We will first define what our data scientists can do with a data product and in a later step we will define the access to the dataset.
Step 1: Navigate to Roles and privileges
Step 2: Click the Details button on the data_science role
Step 3: Click the Add privileges button
Step 1: Select Data Products
Step 2: Select the Sales domain
Step 3: Select the automobile-spend Data Product
Step 5: Select "Allow"
Step 6: Select "Show" privileges only
Step 7: Click the "Save privileges button"
We want to define fine grained access controls to protect our dataset. The goal is to use data masking to mask sensitive data - in our case PII - and use a role level filter to restrict access only to a certain region using the nationkey. As a next step so Click the "Yes, add another privilege" button to continue.
To protect our datasets we will now define fine grained access controls.
Step 1: Select "Tables"
Step 2: Select the "hive" catalog
Step 3: Select the dataproduct schema "automobilspend" from the drop down menu
Step 4: Select the name of our data product dataset "automobil_customer_spend" from the table/view drop down list
Step 5: Open the select column menu and select the all columns button!
Step 6: Select "Allow" access
Step 7: Check the "Select" privilege checkbox
Step 8: Expand the "Add column masks and filters menu"
Step 9: Select the "Add column mask" button
Step 10: select the name column and select the column mask strings
Step 11: validate that you have set the correct column mask.
Step 12: click the "Add row filter" button.
Step 13: Select the row filter nationkey_7 from the drop down menu
Step 14: Validate your row filter as shown below
Step 15: We don't want to add another privilege so you can Click the "No, add later" button
To validate the permissions for our BIAC Roles and for our data product we would need another browser window for our datascience1 user.
The datascience1 user is assigned to the data_science role. Our goal was to maks the name column and allow only rows with the nationkey = 7 for that user.
Now it is the time to validate.
Step 16: Open Chrome and a new incognito window.
Step 17: Login with your datascience1 user.
Step 18: Select the data_science role and click the rember selected role button.

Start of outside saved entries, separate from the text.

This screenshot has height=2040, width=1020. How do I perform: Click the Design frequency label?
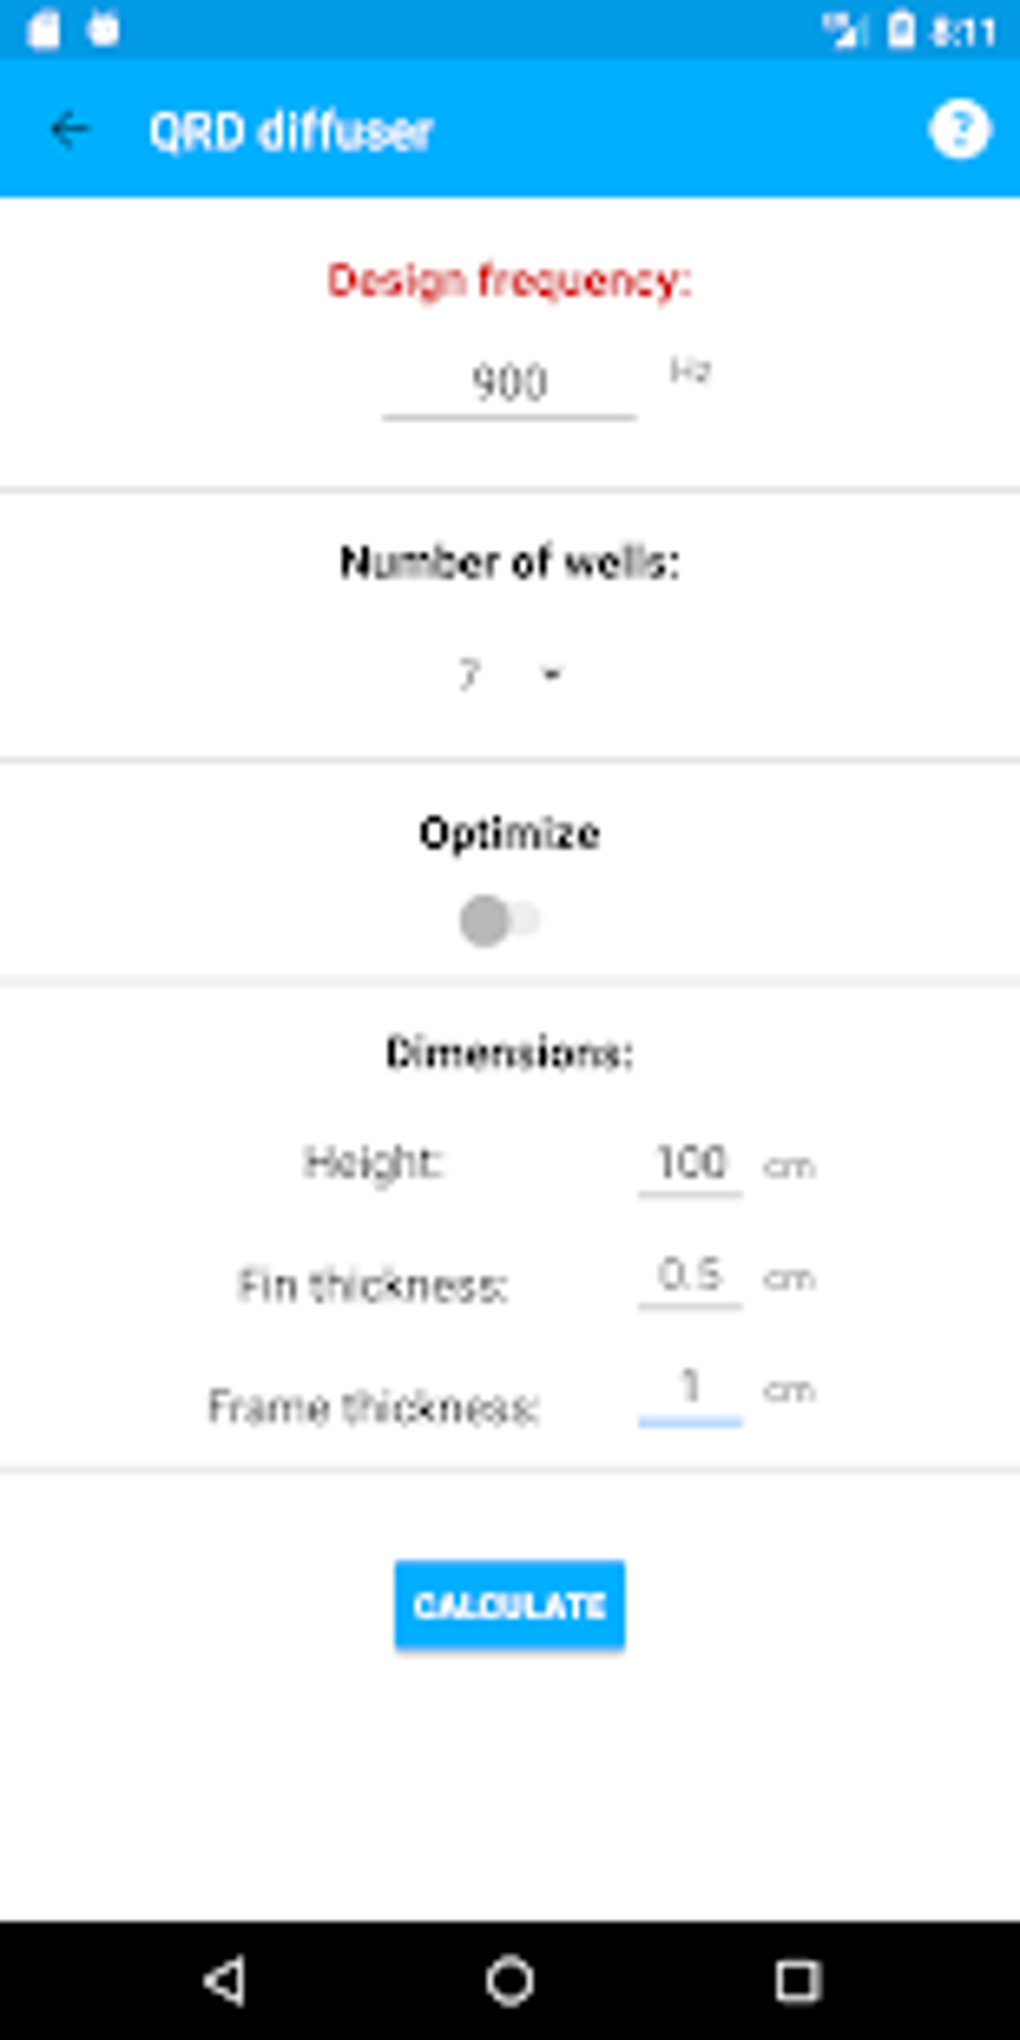[508, 282]
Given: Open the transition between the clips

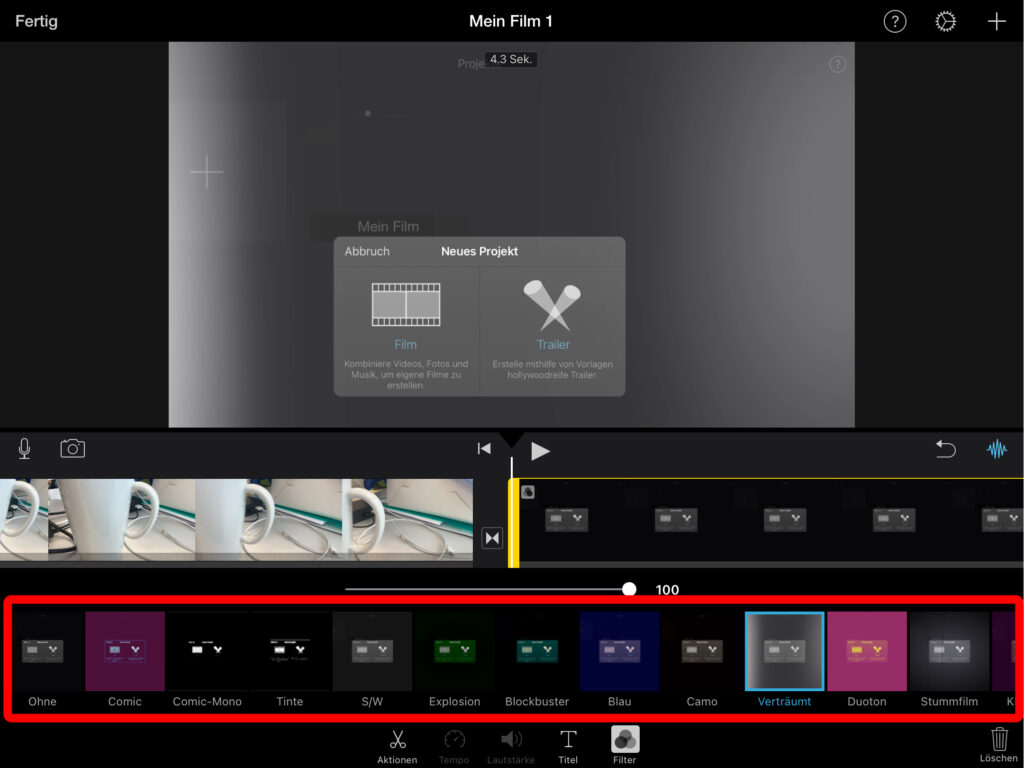Looking at the screenshot, I should pyautogui.click(x=491, y=538).
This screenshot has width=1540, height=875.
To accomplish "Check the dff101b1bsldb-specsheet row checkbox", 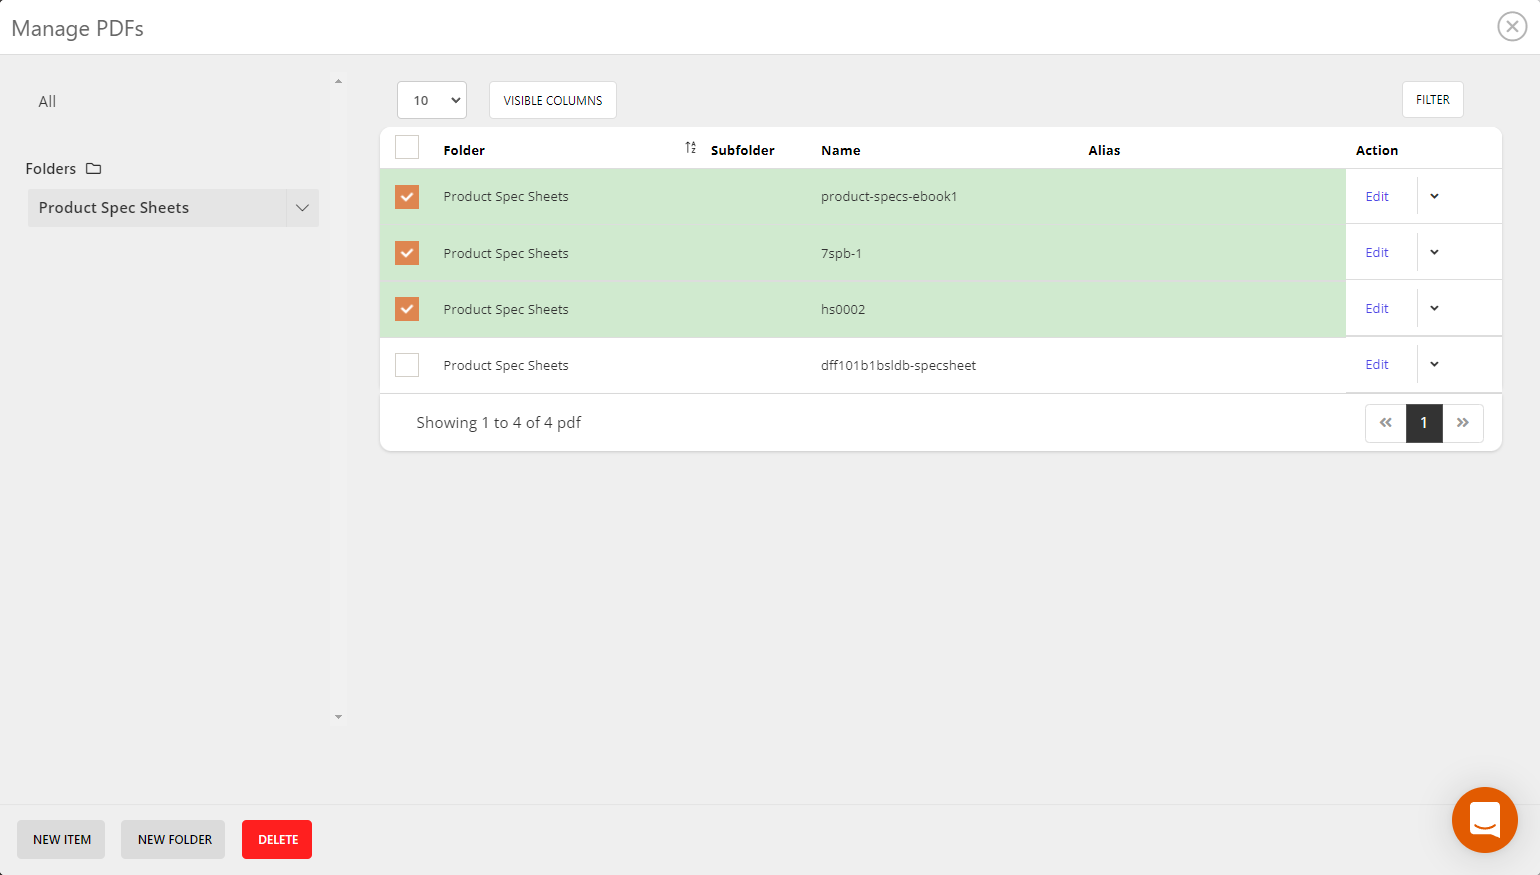I will (x=407, y=365).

Step 19: As we will work and switch between different Users (admin and datascience1) we will enable dark mode for our datascience1 user.
Naviagate to Data Products on the left menu and select the Data Product automobile-spend.
On the Data Product scroll down to the dataset automobil_customer_spend and click preview dataset.
You should see that the name column is masked and that only rows with the nationkey = 7 are available.
You can use the query editor to explore the dataset further or connect the data product to an external BI or DataScience tool of your choice. Summary:
- You can restrict the access to Data Products and to the Daset using Starburst BIAC
- Starburst can simplify the Governance accross different data silos and reduce time to insights for the data users.
- Starburst will not duplicate any data to enable data masking. Reduce uncessary copies and delays.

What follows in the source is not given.